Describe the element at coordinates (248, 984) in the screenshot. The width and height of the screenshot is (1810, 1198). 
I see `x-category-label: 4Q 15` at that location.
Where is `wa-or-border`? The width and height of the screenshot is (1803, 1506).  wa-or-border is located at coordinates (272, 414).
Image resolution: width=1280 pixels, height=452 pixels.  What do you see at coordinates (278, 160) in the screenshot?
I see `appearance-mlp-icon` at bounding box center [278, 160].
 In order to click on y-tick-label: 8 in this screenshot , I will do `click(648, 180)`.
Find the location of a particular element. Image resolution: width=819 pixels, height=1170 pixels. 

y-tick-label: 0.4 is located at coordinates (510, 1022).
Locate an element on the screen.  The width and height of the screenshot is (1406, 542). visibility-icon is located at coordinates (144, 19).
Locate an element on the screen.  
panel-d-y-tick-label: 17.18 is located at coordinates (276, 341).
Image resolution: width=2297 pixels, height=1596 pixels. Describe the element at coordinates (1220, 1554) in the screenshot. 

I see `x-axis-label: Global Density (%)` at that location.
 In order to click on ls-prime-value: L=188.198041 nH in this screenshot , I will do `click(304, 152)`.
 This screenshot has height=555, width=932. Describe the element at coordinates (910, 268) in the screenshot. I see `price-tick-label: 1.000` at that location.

□ □ □ □

Rewrite all of the rows above, replacing "Locate an element on the screen" with "Find an element on the screen" and leaving everything else unchanged.

Describe the element at coordinates (248, 984) in the screenshot. The width and height of the screenshot is (1810, 1198). 
I see `x-category-label: 4Q 15` at that location.
Where is `wa-or-border`? The width and height of the screenshot is (1803, 1506).  wa-or-border is located at coordinates (272, 414).
Image resolution: width=1280 pixels, height=452 pixels.  What do you see at coordinates (278, 160) in the screenshot?
I see `appearance-mlp-icon` at bounding box center [278, 160].
 In order to click on y-tick-label: 8 in this screenshot , I will do `click(648, 180)`.
Find the location of a particular element. Image resolution: width=819 pixels, height=1170 pixels. 

y-tick-label: 0.4 is located at coordinates (510, 1022).
Find an element on the screen.  The width and height of the screenshot is (1406, 542). visibility-icon is located at coordinates (144, 19).
Find an element on the screen.  
panel-d-y-tick-label: 17.18 is located at coordinates (276, 341).
Image resolution: width=2297 pixels, height=1596 pixels. Describe the element at coordinates (1220, 1554) in the screenshot. 

I see `x-axis-label: Global Density (%)` at that location.
 In order to click on ls-prime-value: L=188.198041 nH in this screenshot , I will do `click(304, 152)`.
 This screenshot has height=555, width=932. Describe the element at coordinates (910, 268) in the screenshot. I see `price-tick-label: 1.000` at that location.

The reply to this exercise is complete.